[Haskell-cafe] Re: Joels Time Leak

Joel Reymont joelr1 at gmail.com
Tue Jan 3 12:05:48 EST 2006


Simon,

I don't think CPU usage is the issue. An individual thread will take  
a fraction of a second to deserialize a large packet. The issue is  
that, as you pointed out, you can get alerts even with 50 threads.  
Those fractions of a second add up in a certain way that's  
detrimental to the performance of the app.

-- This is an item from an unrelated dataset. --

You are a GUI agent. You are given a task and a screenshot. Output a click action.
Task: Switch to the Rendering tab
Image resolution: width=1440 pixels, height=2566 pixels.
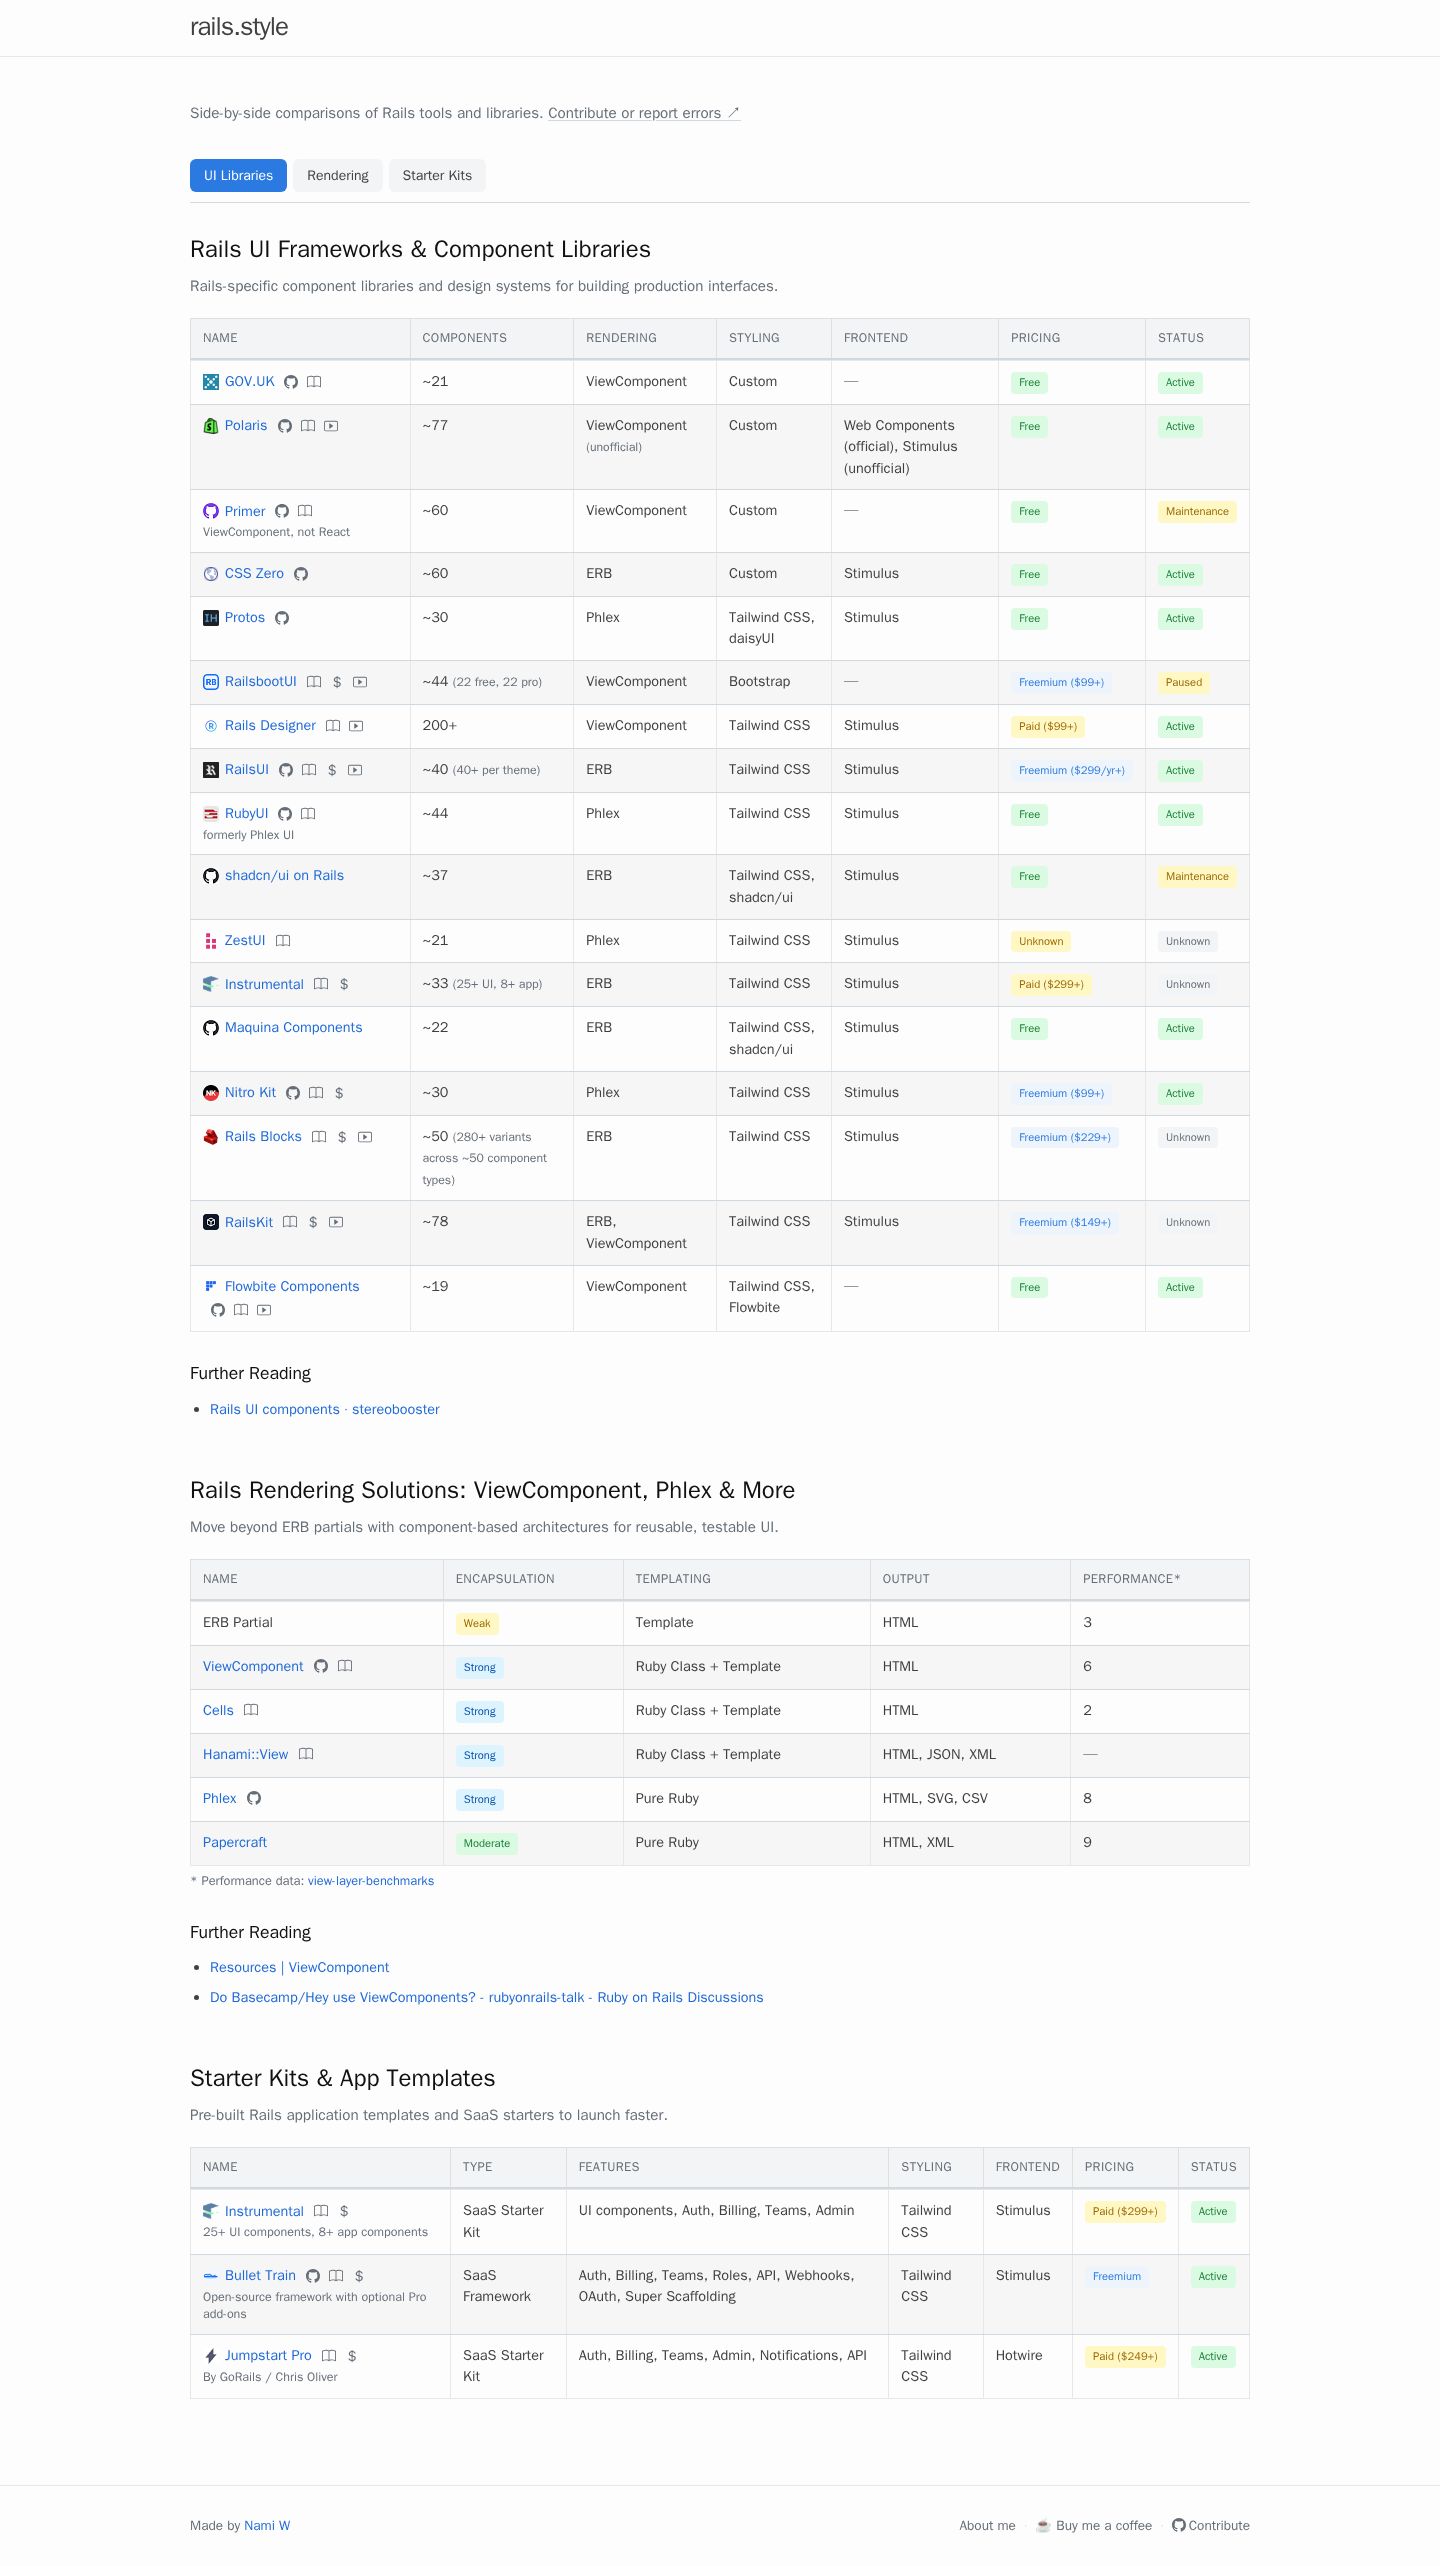(x=338, y=175)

The timeleak code uses Ptr Word8 to pickle which should be very  
efficient. I believe the delay comes from the way 'sequ' is compiled  
by GHC. I'll take the liberty of quoting Andrew Kennedy (your  
colleague from MS Research) who wrote the picklers:

--
My original pickler implementation was for SML. It was used in the  
MLj compiler, and is still used in the SML.NET compiler, and has  
acceptable performance (few ms pickling/unpickling for typical  
intermediate language object files). I must admit that I've not used  
the Haskell variant in anger. Apart from the inherent slowdown  
associated with laziness, is there a particular reason for poor  
performance?
--

'sequ' by itself does not seem like a big deal but when used to model  
records it builds a large nested lambda-list and I don't think that  
list is being compiled efficiently. I would appreciate if you could  
look at that and issue a verdict now that Andrew cofirms using the  
picklers in a real-life environment and w/o major problems.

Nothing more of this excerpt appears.